CHE-Hochschulranking: FHM punktet bei „Kontakt zur Berufspraxis“, „Abschluss in angemessener Zeit“ und „Unterstützung am Studienanfang“

Bereits zum siebten Mal hat die staatlich anerkannte, private Fachhochschule des Mittelstands (FHM) am CHE-Hochschulranking teilgenommen. Das CHE Hochschulranking 2020/21 ist mit mehr als 300 untersuchten Universitäten und Hochschulen der umfassendste und detaillierteste Hochschulvergleich im deutschsprachigen Raum. Im Fokus standen für die FHM die Studiengänge BWL, Soziale Arbeit, Wirtschaftsingenieurswesen und Wirtschaftspsychologie.

Die FHM punktet in den Studiengängen besonders in den Kategorien „Abschluss in angemessener Zeit“, „Kontakt zur Berufspraxis“ und „Unterstützung am Studienanfang“. Die positive Wertung in Bezug auf den „Kontakt zur Berufspraxis“ ist für die FHM maßgeblich, da sie sich seit Gründung im Jahr 2000 der praxisnahen Qualifizierung von Fach- und Führungskräften verschrieben hat und enge Kooperationen mit der Wirtschaft pflegt.  
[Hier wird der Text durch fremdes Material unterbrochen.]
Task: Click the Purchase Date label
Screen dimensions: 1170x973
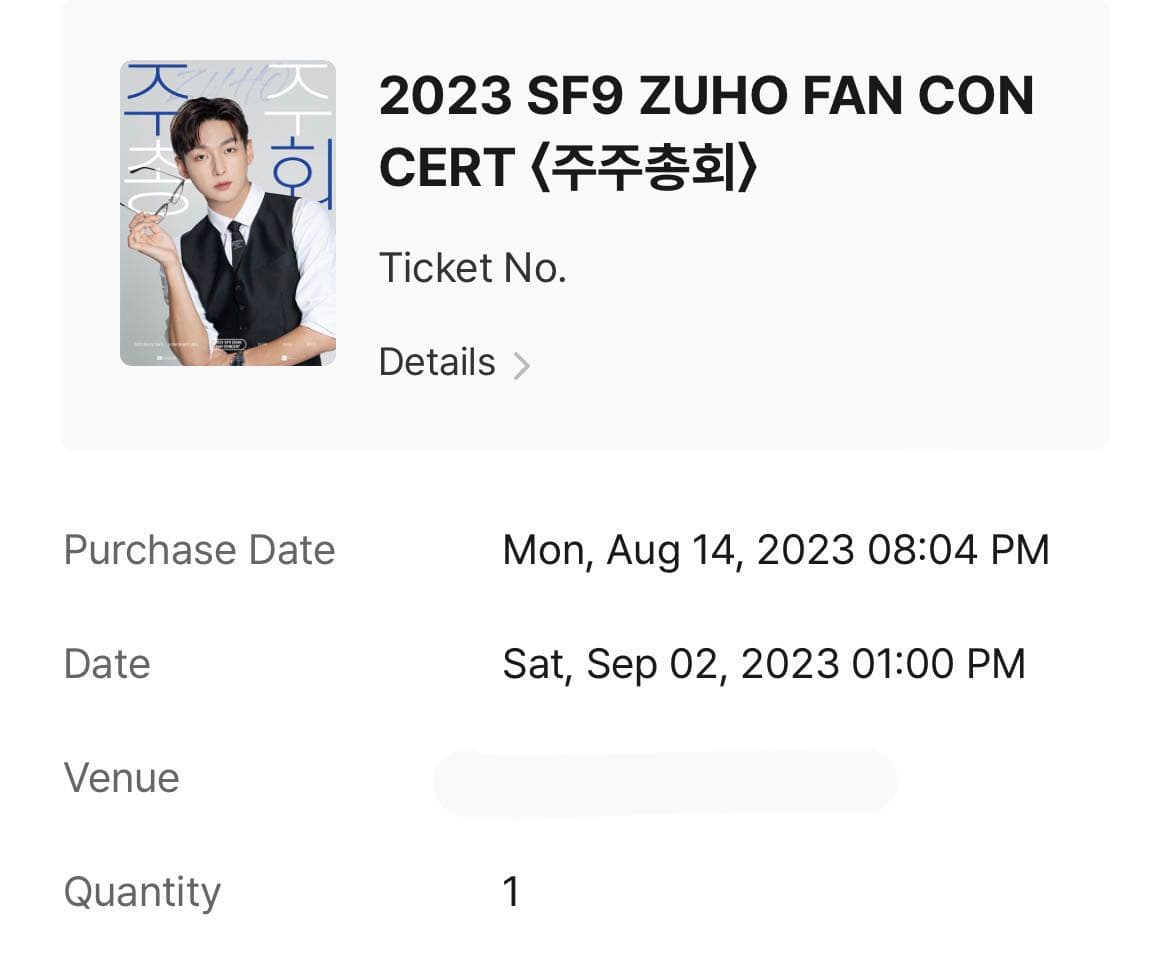Action: [x=199, y=549]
Weitere Informationen zu den genannten Studiengängen:

Der Studiengang B.A. Soziale Arbeit & Management steht besonders am FHM-Campus in Rostock im Mittelpunkt, der sich seit vielen Jahren als das pädagogische Zentrum in Mecklenburg-Vorpommern etabliert hat. Das Thema Wirtschaftsingenieurwesen ist an der der FHM besonders am Standort in Pulheim (zukünftig Frechen) verankert. Das duale Bachelorstudium in diesem Bereich ist mit den Schwerpunkten Bauwesen, Umwelt und Maschinenbau oder berufsbegleitend als Fernstudium möglich. Auch ein speziell auf Meister, Techniker oder technische Fachwirte zugeschnittenes Studienformat gibt es – hier wird der Abschluss komplett auf das Studium angerechnet, so dass sich die Studienzeit erheblich verkürzt. Das Studium B.A. Betriebswirtschaft (BWL) bietet die FHM Bielefeld als Vollzeitstudium oder berufsbegleitend an – im Fernstudium sind darüber hinaus deutschlandweit Studierende eingeschrieben. Neu im CHE-Ranking ist der Studiengang B.Sc. Wirtschaftspsychologie, der auch an der FHM an den Standorten Bielefeld, Hannover und Bamberg noch relativ jung ist.